6.7 Een veilige digitale wereld met privacy

  • Minister voor Digitale Zaken. We stellen een minister voor Digitale Zaken aan met de aanwijzingsbevoegdheid om voor alle lagen van de overheid digitalisering te coördineren, op zowel bedrijfsvoering als ook het gebruik van digitalisering ten behoeve van maatschappelijke opgaven. Deze minister is verantwoordelijk voor het verhogen van de digitale kennis en weerbaarheid van ambtenaren en het moderniseren van ICT-systemen van de overheid. Daarnaast krijgt deze minister de verantwoordelijkheid om in alle delen en sectoren van de samenleving digitalisering die werkt voor iedereen te stimuleren en maatschappelijke schade te voorkomen en bestrijden. Ook is deze minister eindverantwoordelijk voor de Nederlandse positionering bij Europese en Internationale zaken inzake digitalisering.

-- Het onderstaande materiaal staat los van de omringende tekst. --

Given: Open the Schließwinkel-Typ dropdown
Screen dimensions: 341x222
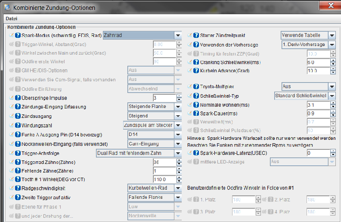Looking at the screenshot, I should tap(332, 96).

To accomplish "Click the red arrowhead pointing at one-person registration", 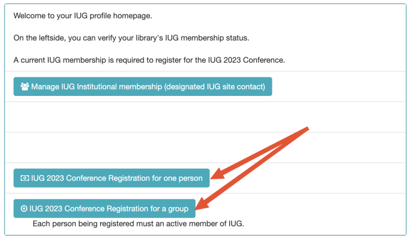I will coord(215,175).
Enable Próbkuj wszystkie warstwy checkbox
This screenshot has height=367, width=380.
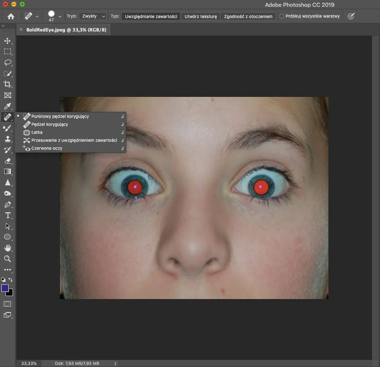click(x=282, y=16)
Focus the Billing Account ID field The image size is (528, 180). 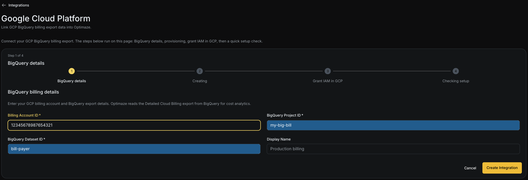point(134,125)
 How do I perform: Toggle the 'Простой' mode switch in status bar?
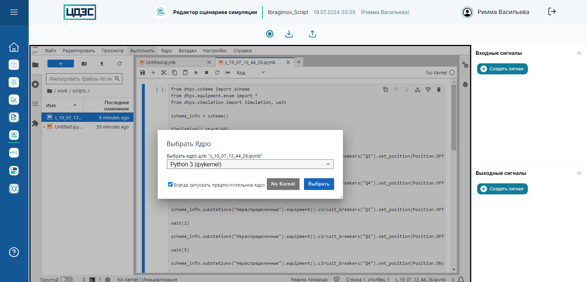[x=67, y=279]
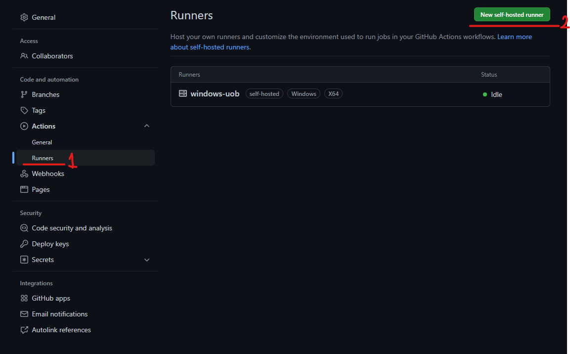Expand the Secrets section chevron
Screen dimensions: 570x354
146,260
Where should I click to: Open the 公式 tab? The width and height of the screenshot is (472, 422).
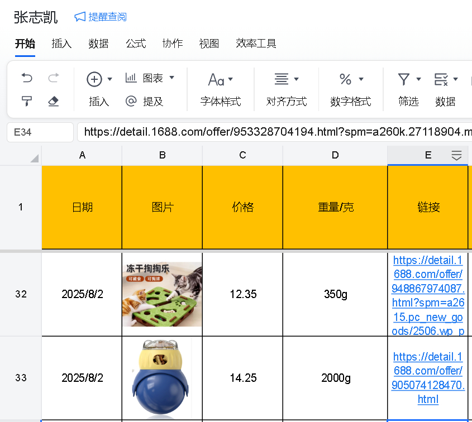point(136,44)
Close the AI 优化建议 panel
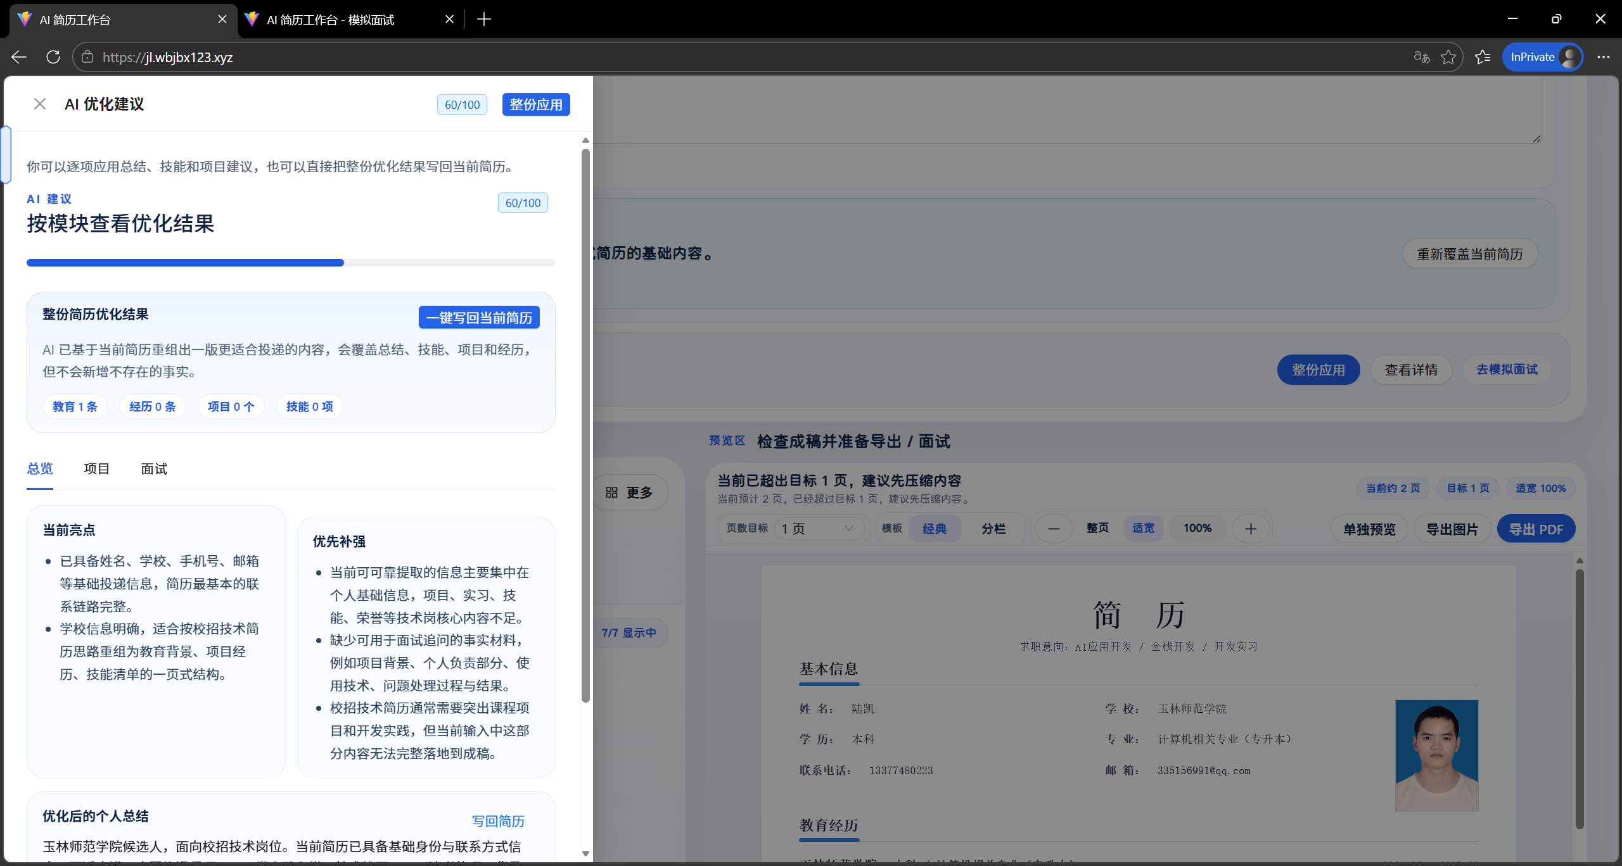The height and width of the screenshot is (866, 1622). [40, 104]
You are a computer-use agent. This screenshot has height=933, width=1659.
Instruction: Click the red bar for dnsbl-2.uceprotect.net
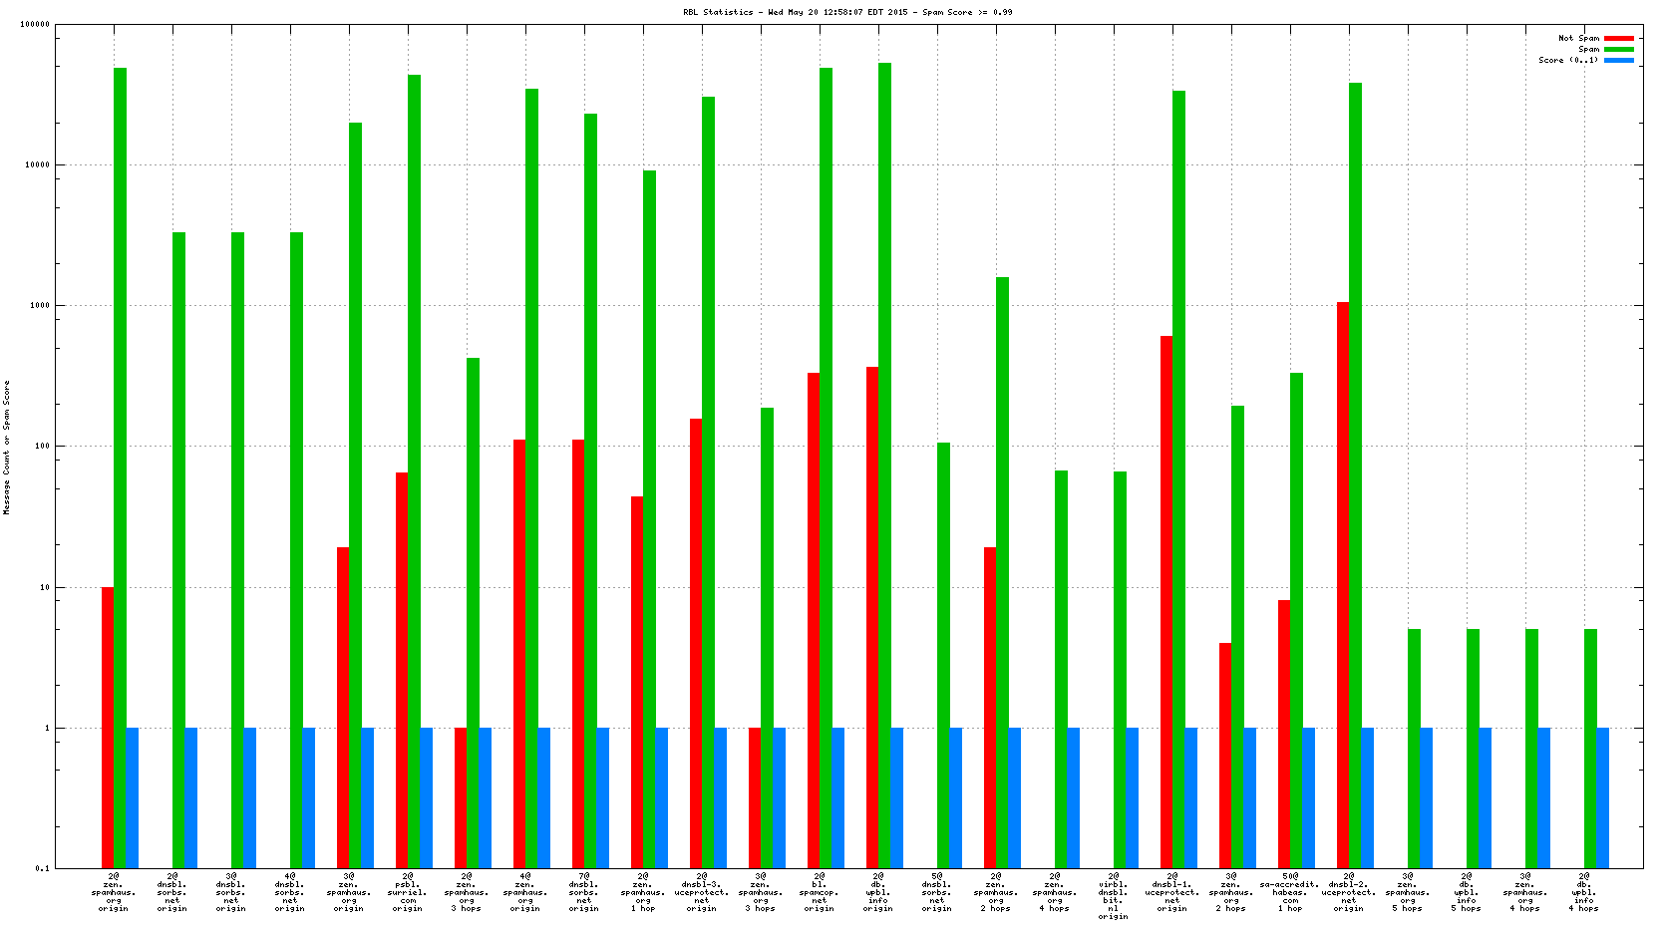(x=1343, y=584)
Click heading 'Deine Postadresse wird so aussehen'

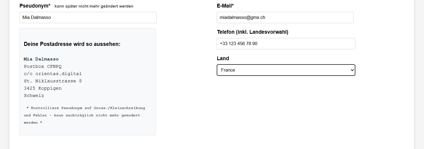coord(72,44)
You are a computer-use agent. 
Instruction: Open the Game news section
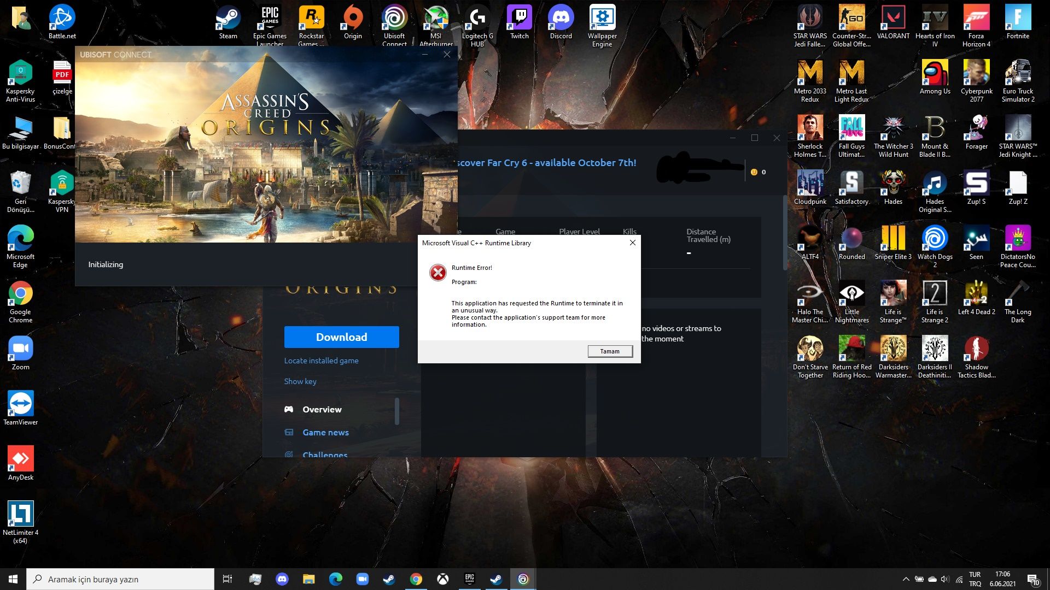click(325, 433)
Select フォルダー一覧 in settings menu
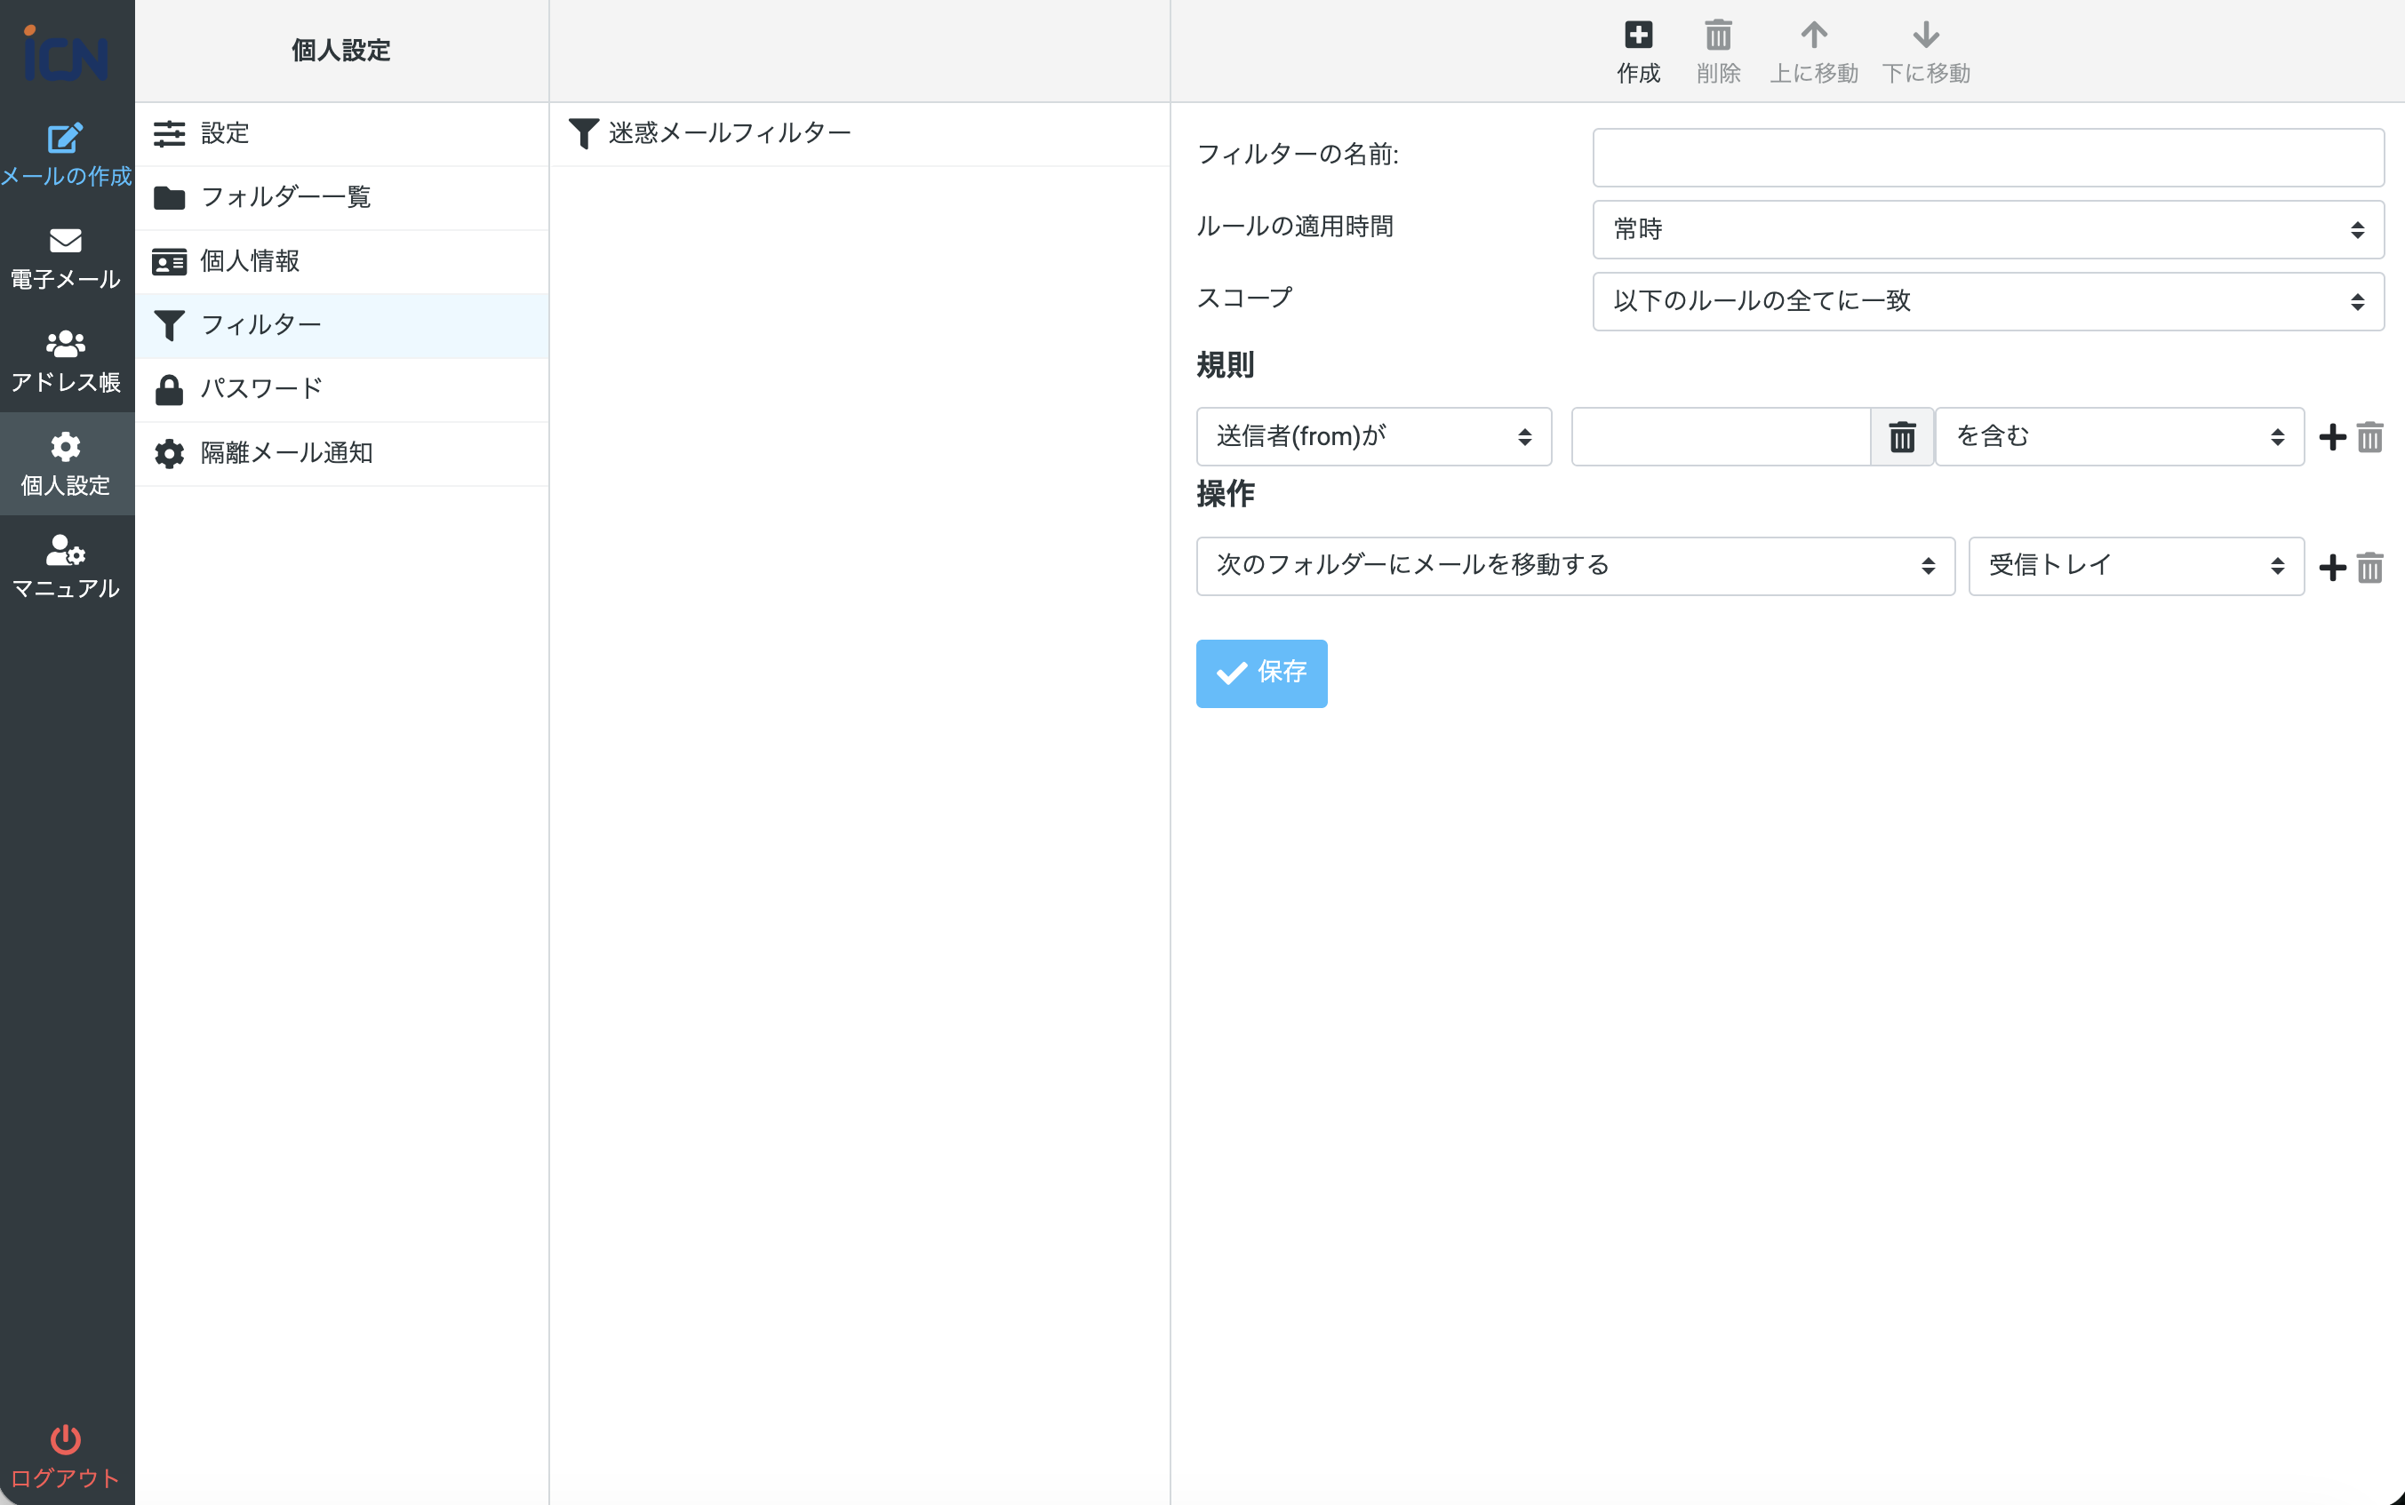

  • Een publieke digitale ruimte. Nederland moet digitaal autonoom worden. Dat wil zeggen dat de publieke sector haar eigen publieke infrastructuren beheert en niet afhankelijk is van grote techbedrijven. Zowel ons internet als de hard- en software die we gebruiken worden gedomineerd door een handjevol, veelal Amerikaanse bedrijven met foute verdienmodellen. Wij zorgen dat Nederland samen met Europese partners gaat bouwen aan een alternatief digitaal ecosysteem: een veilige publieke digitale ruimte zoals nu ook wordt verbeeld door de coalitie PublicSpaces. De publieke waarden die we daarbij centraal zetten zijn transparantie, democratie, gelijke behandeling, privacy, menselijke waardigheid, betrouwbaarheid, betaalbaarheid en duurzaamheid.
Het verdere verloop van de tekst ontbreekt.